Goal = Copy out each of the lines below without changing anything.

Input records =
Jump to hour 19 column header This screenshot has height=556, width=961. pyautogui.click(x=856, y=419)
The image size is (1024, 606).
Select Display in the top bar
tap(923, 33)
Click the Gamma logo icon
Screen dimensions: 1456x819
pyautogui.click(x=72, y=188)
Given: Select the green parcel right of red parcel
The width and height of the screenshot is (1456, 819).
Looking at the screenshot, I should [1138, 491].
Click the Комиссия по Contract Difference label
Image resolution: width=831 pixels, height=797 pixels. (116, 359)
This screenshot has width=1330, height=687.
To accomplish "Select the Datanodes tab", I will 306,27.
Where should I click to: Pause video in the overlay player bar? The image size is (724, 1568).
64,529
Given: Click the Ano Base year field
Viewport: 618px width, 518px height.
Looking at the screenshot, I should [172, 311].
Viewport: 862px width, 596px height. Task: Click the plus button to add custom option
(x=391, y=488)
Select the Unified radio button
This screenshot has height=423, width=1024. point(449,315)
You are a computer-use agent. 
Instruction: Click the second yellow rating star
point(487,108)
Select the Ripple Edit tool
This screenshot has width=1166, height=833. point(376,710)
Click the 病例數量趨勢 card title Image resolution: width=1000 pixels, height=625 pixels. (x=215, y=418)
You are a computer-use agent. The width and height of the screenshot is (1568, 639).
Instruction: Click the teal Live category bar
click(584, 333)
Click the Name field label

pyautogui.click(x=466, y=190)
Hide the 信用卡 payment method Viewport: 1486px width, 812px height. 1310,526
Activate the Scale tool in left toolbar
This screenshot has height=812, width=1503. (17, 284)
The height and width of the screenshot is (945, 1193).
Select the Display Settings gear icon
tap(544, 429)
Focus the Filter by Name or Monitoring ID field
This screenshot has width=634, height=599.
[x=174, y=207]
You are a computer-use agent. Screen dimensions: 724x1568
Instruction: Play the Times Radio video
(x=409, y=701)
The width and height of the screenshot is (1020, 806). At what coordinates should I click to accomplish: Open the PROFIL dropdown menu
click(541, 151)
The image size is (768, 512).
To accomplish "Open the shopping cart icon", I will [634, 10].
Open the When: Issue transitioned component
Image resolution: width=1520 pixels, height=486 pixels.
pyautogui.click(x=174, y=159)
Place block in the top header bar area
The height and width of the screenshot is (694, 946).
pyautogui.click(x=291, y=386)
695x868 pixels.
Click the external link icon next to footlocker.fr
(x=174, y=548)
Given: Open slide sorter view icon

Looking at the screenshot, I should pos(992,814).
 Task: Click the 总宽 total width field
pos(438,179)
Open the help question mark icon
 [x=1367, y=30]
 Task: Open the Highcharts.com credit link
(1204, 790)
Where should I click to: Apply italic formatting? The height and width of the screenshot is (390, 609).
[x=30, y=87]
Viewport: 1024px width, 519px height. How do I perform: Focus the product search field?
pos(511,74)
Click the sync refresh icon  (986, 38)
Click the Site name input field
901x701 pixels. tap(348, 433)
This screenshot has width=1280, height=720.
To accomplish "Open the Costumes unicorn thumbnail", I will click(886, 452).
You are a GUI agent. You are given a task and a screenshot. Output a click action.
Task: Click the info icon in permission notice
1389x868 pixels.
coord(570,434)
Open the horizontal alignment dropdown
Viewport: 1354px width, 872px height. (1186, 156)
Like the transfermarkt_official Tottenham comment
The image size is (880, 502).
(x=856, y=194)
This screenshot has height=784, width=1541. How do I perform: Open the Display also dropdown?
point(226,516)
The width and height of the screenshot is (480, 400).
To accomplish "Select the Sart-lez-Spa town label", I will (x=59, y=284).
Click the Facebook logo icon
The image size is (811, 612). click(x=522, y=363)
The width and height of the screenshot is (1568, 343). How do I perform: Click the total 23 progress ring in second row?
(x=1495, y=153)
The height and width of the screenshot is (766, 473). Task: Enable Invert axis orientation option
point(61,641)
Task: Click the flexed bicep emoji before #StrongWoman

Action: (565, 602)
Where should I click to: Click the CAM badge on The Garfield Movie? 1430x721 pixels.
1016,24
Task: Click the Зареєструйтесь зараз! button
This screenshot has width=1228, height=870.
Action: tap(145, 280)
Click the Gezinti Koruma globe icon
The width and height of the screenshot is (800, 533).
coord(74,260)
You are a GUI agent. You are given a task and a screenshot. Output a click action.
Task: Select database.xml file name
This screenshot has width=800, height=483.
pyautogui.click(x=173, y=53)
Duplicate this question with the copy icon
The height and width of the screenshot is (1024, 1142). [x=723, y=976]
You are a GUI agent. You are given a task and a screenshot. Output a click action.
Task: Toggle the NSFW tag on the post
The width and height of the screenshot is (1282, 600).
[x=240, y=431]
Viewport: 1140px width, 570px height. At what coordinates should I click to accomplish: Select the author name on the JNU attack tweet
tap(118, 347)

Result =
Jump to hour 19 column header This screenshot has height=556, width=961. pyautogui.click(x=856, y=419)
The image size is (1024, 606).
Select Display in the top bar
tap(923, 33)
Click the Gamma logo icon
Screen dimensions: 1456x819
pyautogui.click(x=72, y=188)
Given: Select the green parcel right of red parcel
The width and height of the screenshot is (1456, 819).
Looking at the screenshot, I should [1138, 491].
Click the Комиссия по Contract Difference label
Image resolution: width=831 pixels, height=797 pixels. (116, 359)
This screenshot has width=1330, height=687.
To accomplish "Select the Datanodes tab", I will 306,27.
Where should I click to: Pause video in the overlay player bar? The image size is (724, 1568).
64,529
Given: Click the Ano Base year field
Viewport: 618px width, 518px height.
Looking at the screenshot, I should [172, 311].
Viewport: 862px width, 596px height. Task: Click the plus button to add custom option
(x=391, y=488)
Select the Unified radio button
This screenshot has height=423, width=1024. point(449,315)
You are a computer-use agent. 
Instruction: Click the second yellow rating star
point(487,108)
Select the Ripple Edit tool
This screenshot has width=1166, height=833. point(376,710)
Click the 病例數量趨勢 card title Image resolution: width=1000 pixels, height=625 pixels. (x=215, y=418)
You are a computer-use agent. The width and height of the screenshot is (1568, 639).
Instruction: Click the teal Live category bar
click(584, 333)
Click the Name field label

pyautogui.click(x=466, y=190)
Hide the 信用卡 payment method Viewport: 1486px width, 812px height. 1310,526
Activate the Scale tool in left toolbar
This screenshot has height=812, width=1503. (17, 284)
The height and width of the screenshot is (945, 1193).
Select the Display Settings gear icon
tap(544, 429)
Focus the Filter by Name or Monitoring ID field
This screenshot has width=634, height=599.
[x=174, y=207]
You are a computer-use agent. Screen dimensions: 724x1568
Instruction: Play the Times Radio video
(x=409, y=701)
The width and height of the screenshot is (1020, 806). At what coordinates should I click to accomplish: Open the PROFIL dropdown menu
click(541, 151)
The image size is (768, 512).
To accomplish "Open the shopping cart icon", I will [634, 10].
Open the When: Issue transitioned component
Image resolution: width=1520 pixels, height=486 pixels.
pyautogui.click(x=174, y=159)
Place block in the top header bar area
The height and width of the screenshot is (694, 946).
pyautogui.click(x=291, y=386)
695x868 pixels.
Click the external link icon next to footlocker.fr
(x=174, y=548)
Given: Open slide sorter view icon

Looking at the screenshot, I should pos(992,814).
 Task: Click the 总宽 total width field
pos(438,179)
Open the help question mark icon
 [x=1367, y=30]
 Task: Open the Highcharts.com credit link
(1204, 790)
Where should I click to: Apply italic formatting? The height and width of the screenshot is (390, 609).
[x=30, y=87]
Viewport: 1024px width, 519px height. How do I perform: Focus the product search field?
pos(511,74)
Click the sync refresh icon  (986, 38)
Click the Site name input field
901x701 pixels. tap(348, 433)
This screenshot has width=1280, height=720.
To accomplish "Open the Costumes unicorn thumbnail", I will click(886, 452).
You are a GUI agent. You are given a task and a screenshot. Output a click action.
Task: Click the info icon in permission notice
1389x868 pixels.
coord(570,434)
Open the horizontal alignment dropdown
Viewport: 1354px width, 872px height. (1186, 156)
Like the transfermarkt_official Tottenham comment
The image size is (880, 502).
(x=856, y=194)
This screenshot has height=784, width=1541. How do I perform: Open the Display also dropdown?
point(226,516)
The width and height of the screenshot is (480, 400).
To accomplish "Select the Sart-lez-Spa town label", I will (x=59, y=284).
Click the Facebook logo icon
The image size is (811, 612). click(x=522, y=363)
The width and height of the screenshot is (1568, 343). How do I perform: Click the total 23 progress ring in second row?
(x=1495, y=153)
The height and width of the screenshot is (766, 473). Task: Enable Invert axis orientation option
point(61,641)
Task: Click the flexed bicep emoji before #StrongWoman

Action: (565, 602)
Where should I click to: Click the CAM badge on The Garfield Movie? 1430x721 pixels.
1016,24
Task: Click the Зареєструйтесь зараз! button
This screenshot has width=1228, height=870.
Action: tap(145, 280)
Click the Gezinti Koruma globe icon
The width and height of the screenshot is (800, 533).
coord(74,260)
You are a GUI agent. You are given a task and a screenshot. Output a click action.
Task: Select database.xml file name
This screenshot has width=800, height=483.
pyautogui.click(x=173, y=53)
Duplicate this question with the copy icon
The height and width of the screenshot is (1024, 1142). [x=723, y=976]
You are a GUI agent. You are given a task and a screenshot. Output a click action.
Task: Toggle the NSFW tag on the post
The width and height of the screenshot is (1282, 600).
[x=240, y=431]
Viewport: 1140px width, 570px height. At what coordinates should I click to accomplish: Select the author name on the JNU attack tweet
tap(118, 347)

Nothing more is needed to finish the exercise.